1. From RIS/PACS searching for procedure (air enema reduction)
Will under report as procedure not always recorded specifically as air enema
Will under report as cases taken direct to theatre
2. Free text search of radiology reports for “intus*”
Will over report as many studies negative
Will over report incidental small bowel intussusceptions
3. Histopathology free text search for “intus*”
More likely to pick up direct to theatre cases (more likely to have had a resection)
4. Clinical coding for ICD-10 code K56.1 (intussusception)
Least specific but probably most comprehensive search
Does not differentiate type/site of intussusception
Usual coding inaccuracy problems
For the data presented from Sheffield we used 2-4 and cross-referenced the retrieved patient ID numbers.

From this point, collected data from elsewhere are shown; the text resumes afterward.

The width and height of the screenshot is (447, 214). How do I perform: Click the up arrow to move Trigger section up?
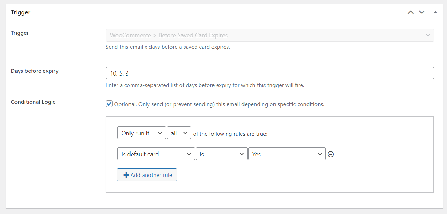(x=410, y=12)
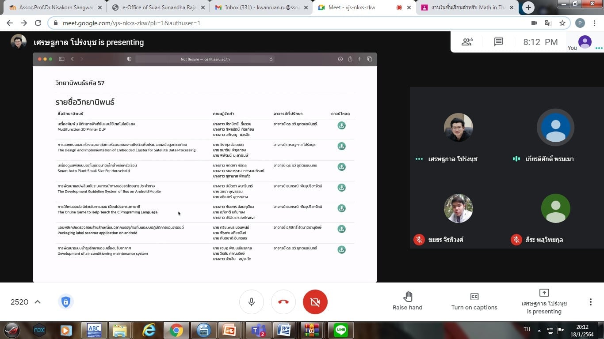Open the more options three-dot menu
604x339 pixels.
click(x=590, y=302)

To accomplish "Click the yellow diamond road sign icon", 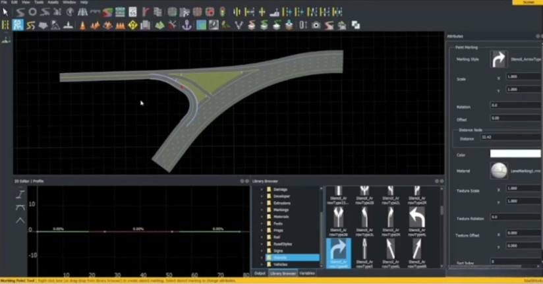I will click(x=132, y=25).
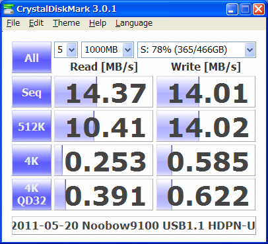Viewport: 268px width, 244px height.
Task: Minimize the CrystalDiskMark window
Action: pos(232,9)
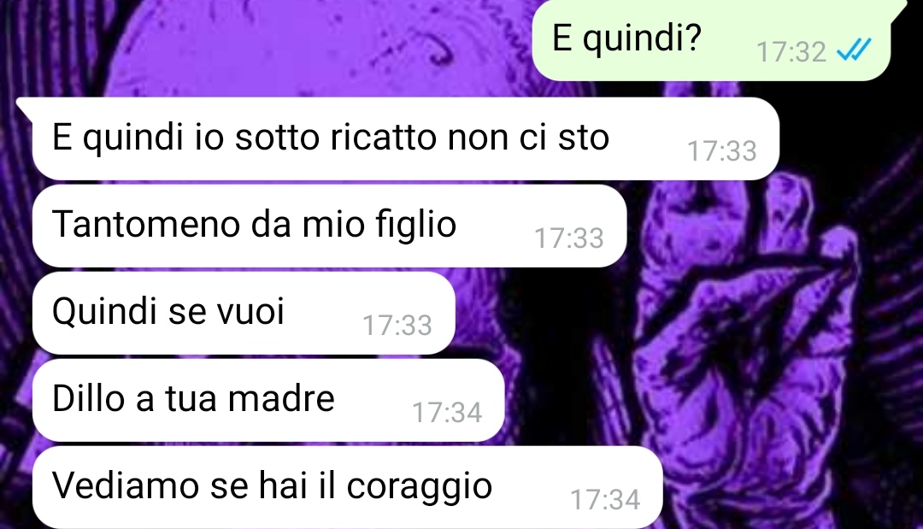Select message 'Vediamo se hai il coraggio'
Screen dimensions: 923x529
click(x=347, y=487)
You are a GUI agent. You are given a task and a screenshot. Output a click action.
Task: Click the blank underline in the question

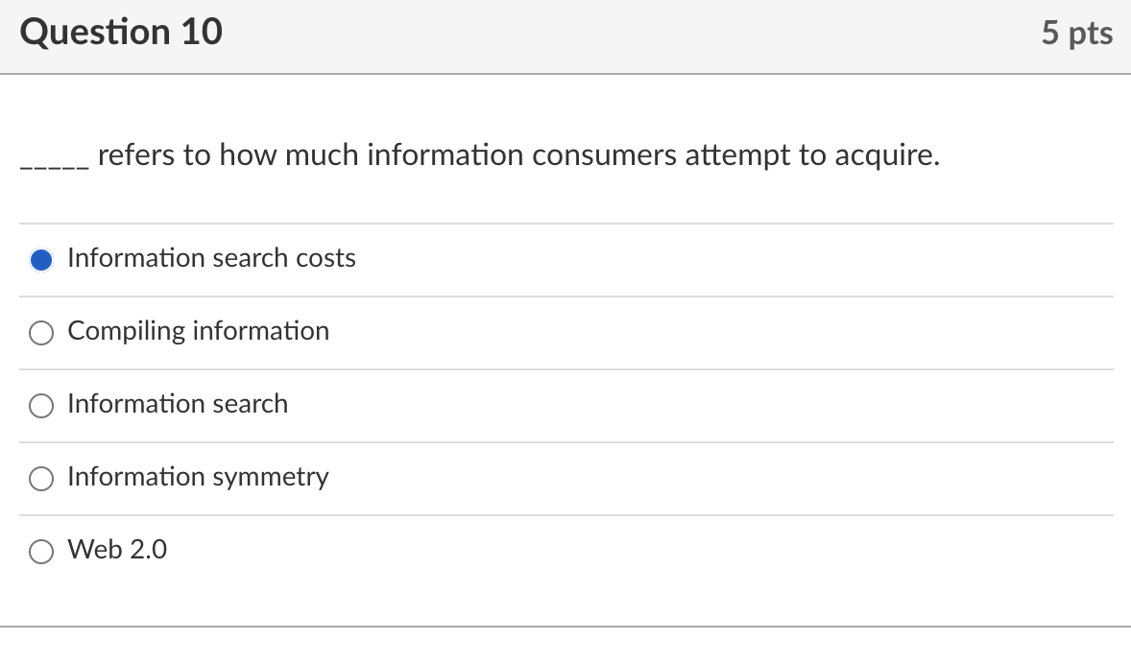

As a minimum, a free text search of radiology reports (2) should pick up the majority of cases from diagnostic and therapeutic imaging.
Even centres that have historically routinely registered cases may need to repeat a search to identify/exclude significant numbers of cases taken directly to theatre (this may be of the order of 5-20% of cases based on the initially available search where ~10% cases were taken directly to theatre).
Case identification is the most labour intensive part of the retrospective review for this condition due to the number of irrelevant cases that the search will produce and the lack of representative clinical codes and accurate coding. This is the reason for the suggested prospective registration of cases from now on even with only limited clinical data collection.